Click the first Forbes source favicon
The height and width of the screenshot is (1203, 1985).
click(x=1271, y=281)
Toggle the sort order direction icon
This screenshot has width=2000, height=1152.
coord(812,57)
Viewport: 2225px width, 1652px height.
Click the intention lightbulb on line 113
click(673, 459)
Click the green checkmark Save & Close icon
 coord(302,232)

◇ ◇ ◇ ◇ ◇ ◇ ◇

Exactly the lines from the one with "Viewport: 2225px width, 1652px height." through the final line of the entries are to be returned, both ends included.

Viewport: 2225px width, 1652px height.
Click the intention lightbulb on line 113
click(673, 459)
Click the green checkmark Save & Close icon
 coord(302,232)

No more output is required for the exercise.